[Task details] Since pictures are not part of the copy, please output only the lines from the one with "Viewport: 1285px width, 471px height." through the end of the data below, exactly as written.

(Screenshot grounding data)
################

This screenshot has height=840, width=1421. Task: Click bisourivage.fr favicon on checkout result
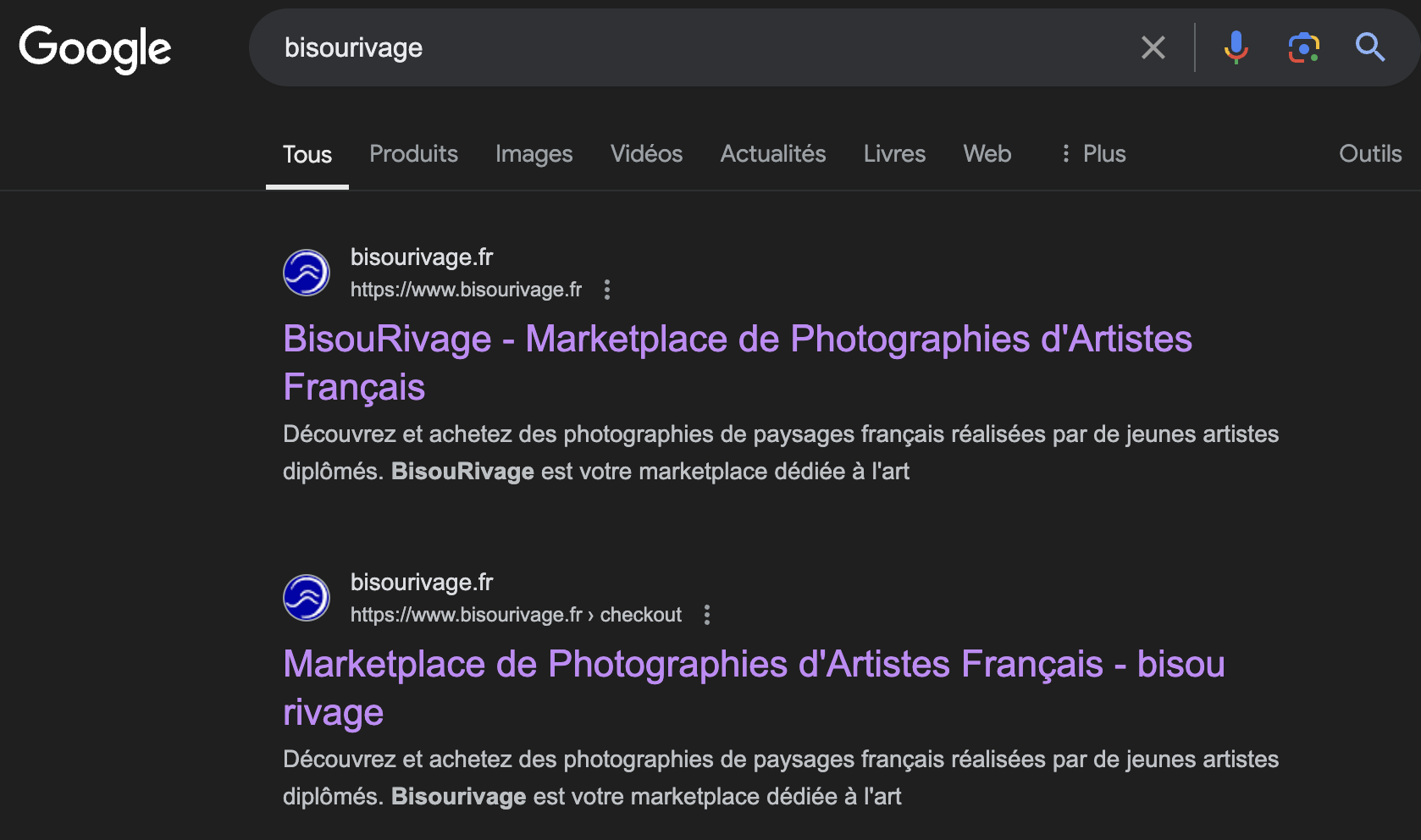pyautogui.click(x=307, y=598)
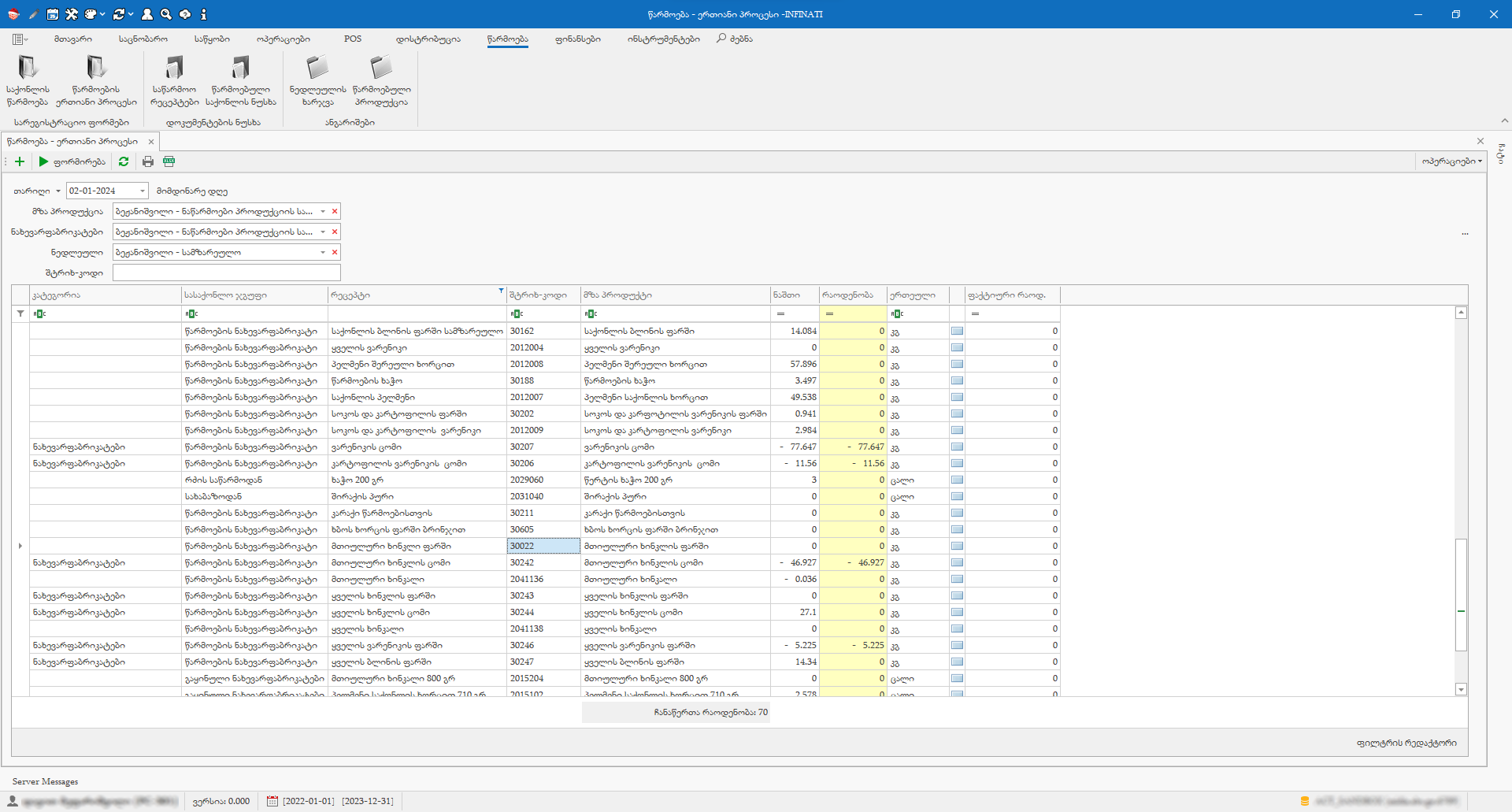Click in the შტრიხ-კოდი input field

pos(226,273)
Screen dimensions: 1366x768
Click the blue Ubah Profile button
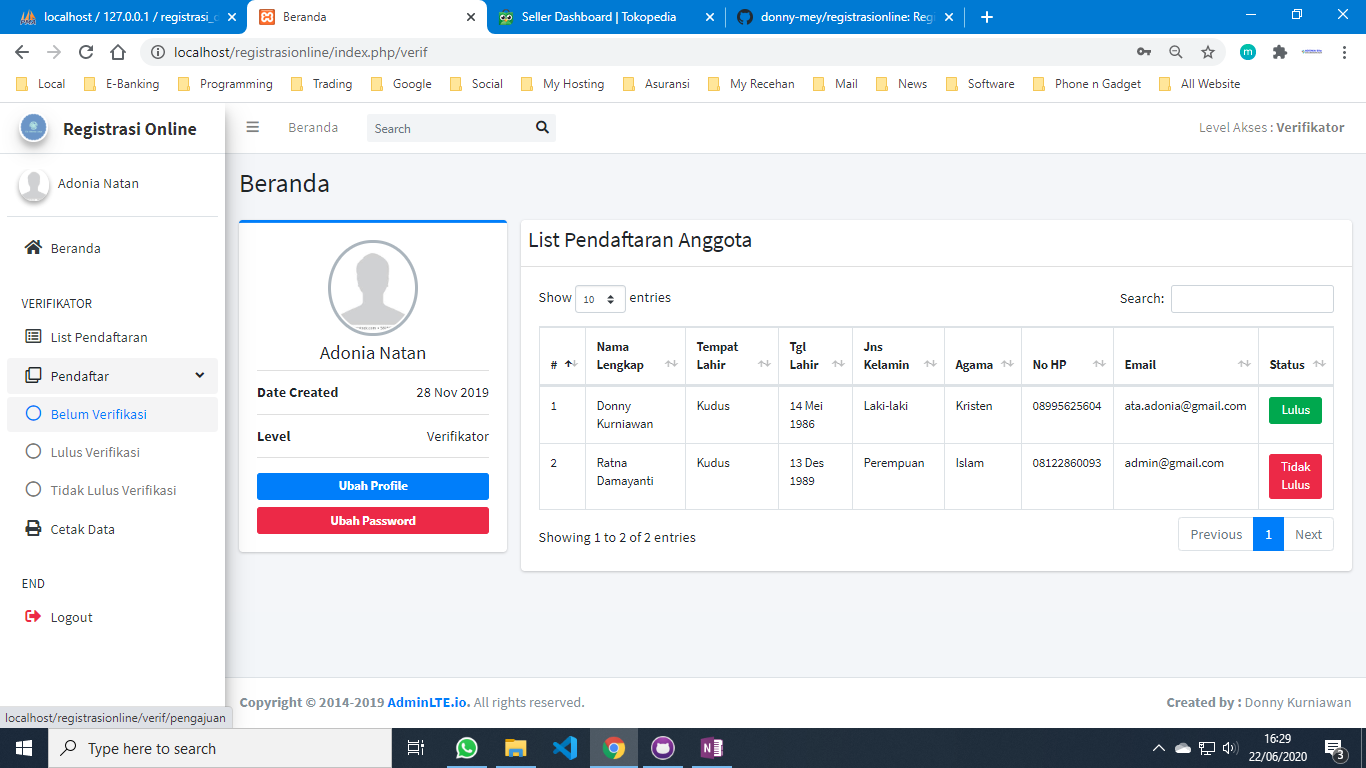point(372,486)
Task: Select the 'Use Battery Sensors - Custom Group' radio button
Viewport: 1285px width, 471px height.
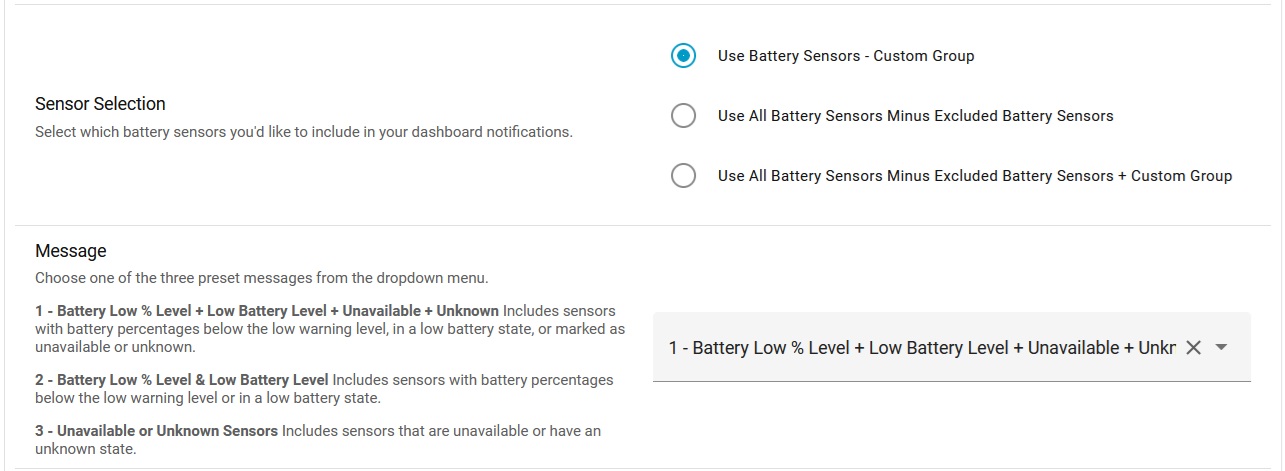Action: pyautogui.click(x=683, y=56)
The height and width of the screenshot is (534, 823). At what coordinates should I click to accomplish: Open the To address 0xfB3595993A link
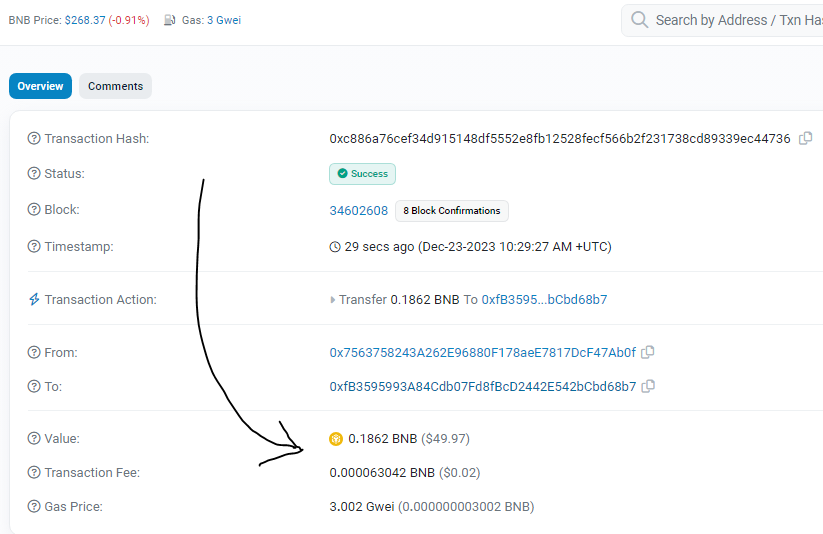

################

[Exercise output]
Viewport: 1285px width, 471px height.
Action: pyautogui.click(x=683, y=56)
The height and width of the screenshot is (534, 823). At what coordinates should I click to accomplish: Open the To address 0xfB3595993A link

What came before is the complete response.